A. I think I am summarizing Sydnor there.
Q. Yes, but I am asking you. Do you think that Hitler
should
be portrayed as a monster? In other words, am I to be
criticised for not portraying Hitler as a monster?
A. Well, let us take the full sentence there, not as a
monster but as a fair-minded statesman of considerable
chivalry, who never resorted", and so and so forth:
"Who
. P-185
never resorted to the assassination of foreign
opponents;
who never intended to harm the British Empire and
wanted
peace with Britain after June 1940, and who attacked
the
Soviet Union in 1941 only as a preventative measure."

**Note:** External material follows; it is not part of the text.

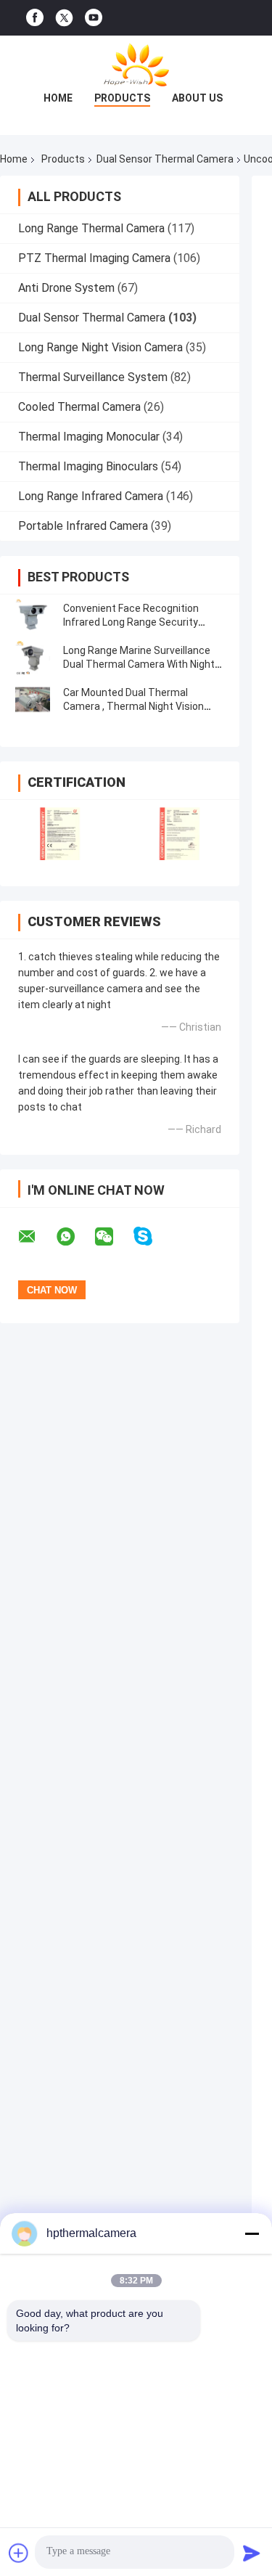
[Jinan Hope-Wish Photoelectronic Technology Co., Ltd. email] (36, 1237)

This is Sydnor. This is in a section in which I am
commenting and begins in the middle of page 210. I am
recounting a number of authors who have considered
that
your position is extremely favourable to Hitler. I
think
here again I am trying to -- I am in a slight
difficulty
that I am quoting the views of other authors -- I am
trying to establish that it is not merely a quirk of
Professor Lipstadt that she says that you are an
admirer
of Hitler, because this is a view that has been
adopted by
a number of other writers. If you want me to say
whether
Hitler was a monster or not ----
Q. That was the question.
A. --- if you want to put in those terms, yes, he was a
monster.
Q. Yes, he was a monster.
A. It is undeniable.
Q. We now turn the page, the specific allegations are
that
I said that he never resorted to the assassination of
foreign opponents. Is that correct? Is that a true
statement?
A. This is what Sydnor says, how Sydnor says you portray
Hitler. He is not ----
. P-186
Q. But you have quoted him.
A. Yes, I am quoting him.
Q. Can I ask you on the basis of your knowledge as an
historian of that period ----
A. I am not quoting Sydnor as saying that all these
things
are entirely wrong.
MR JUSTICE GRAY: That is where we get into difficulties,
is it
not?
A. Yes.
MR JUSTICE GRAY: What we want to concentrate on, Mr
Irving,
I think is really where Professor Evans states his own
views.
MR IRVING: Rather than the views of other people about
views
of other people.
MR JUSTICE GRAY: Rather than the views of other people.
MR IRVING: Yes.
MR JUSTICE GRAY: It is not your fault that you pick up
these
references to other historians because they are there
to
be picked up, but what is going to help me is when you
tackle Professor Evans about his views about your
portraying Hitler in a favourable light rather than
more
accurately.
MR IRVING: Yes. On the facing page -- I will try to move
forward and your Lordship will appreciate that I am
abandoning good points there. I am doing it willingly
in
the cause of making court progress.
. P-187
MR JUSTICE GRAY: Yes. I have tried to say that I understand
why you are being distracted, as it were, by these
references to other historians. That is not your fault.